Santi semakin mengerang nikmat, rambutku diremas kuat saat klitorisnya kuhisap lembut. Aku menganggapnya sebagai pacar, perhatian dan kasih sayang aku berikan padanya sebagaimana layaknya orang pacaran. Bokepindo Senjataku langsung mengeras dan membesar.Dengan penuh perasaan, kuciumi seluruh wajahnya yang manis. Kehidupan seksku juga normal, 3-4 kali seminggu. Kubuka paha Santi lebar-lebar, bulu kemaluannya yang sangat lebat kusibakkan ke samping, dengan perlahan senjataku kugosok-gosokkan di klitorisnya.
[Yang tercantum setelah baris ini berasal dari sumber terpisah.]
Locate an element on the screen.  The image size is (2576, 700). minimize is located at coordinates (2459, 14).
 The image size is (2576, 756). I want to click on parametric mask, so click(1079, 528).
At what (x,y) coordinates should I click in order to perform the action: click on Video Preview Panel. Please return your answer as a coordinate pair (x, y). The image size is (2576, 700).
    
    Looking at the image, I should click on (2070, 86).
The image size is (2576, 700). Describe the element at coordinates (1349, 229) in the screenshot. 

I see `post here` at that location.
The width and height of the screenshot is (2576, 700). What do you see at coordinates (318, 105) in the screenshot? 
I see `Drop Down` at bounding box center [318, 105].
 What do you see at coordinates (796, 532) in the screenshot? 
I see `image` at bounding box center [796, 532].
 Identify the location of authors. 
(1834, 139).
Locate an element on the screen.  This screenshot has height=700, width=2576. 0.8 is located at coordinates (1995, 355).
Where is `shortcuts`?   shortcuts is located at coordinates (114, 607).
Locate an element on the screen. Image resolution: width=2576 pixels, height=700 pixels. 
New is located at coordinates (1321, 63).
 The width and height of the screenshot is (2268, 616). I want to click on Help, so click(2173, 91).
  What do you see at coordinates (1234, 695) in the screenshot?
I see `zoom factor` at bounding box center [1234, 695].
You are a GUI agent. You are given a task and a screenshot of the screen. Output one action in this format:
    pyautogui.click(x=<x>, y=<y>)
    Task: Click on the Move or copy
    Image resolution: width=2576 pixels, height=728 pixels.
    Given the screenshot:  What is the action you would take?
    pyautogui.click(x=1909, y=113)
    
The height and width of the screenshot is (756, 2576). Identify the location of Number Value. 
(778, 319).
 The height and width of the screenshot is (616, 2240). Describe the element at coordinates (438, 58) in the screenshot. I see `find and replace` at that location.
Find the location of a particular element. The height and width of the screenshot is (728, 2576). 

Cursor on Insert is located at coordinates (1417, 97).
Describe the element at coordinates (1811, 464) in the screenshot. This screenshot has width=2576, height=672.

Sayang..!”
“Bareng, Kak..! Yah.., kami orgasme bersamaann.Santi merebahkan kepalanya di dadaku. “Habis, bagaimana mau terus terang..?”
“Kamu mungkin mau menerima Kakak meski sudah punya anak, tapi istriku mana bisa menerima Kamu..?”
“Tapi Kakak lebih Sayang mana..? Tetapi tidak lama, Santi berdiri dan mendorong tubuhku hingga telentang di kasur. Nggak enak, ya..?”
“Enggak, Aku hanya ingin memberikan kepuasan yang maksimal untuk Kamu..!”
“Tapi, Kakak kan belum..? Sakit..?” aku kuatir Santi kesakitan.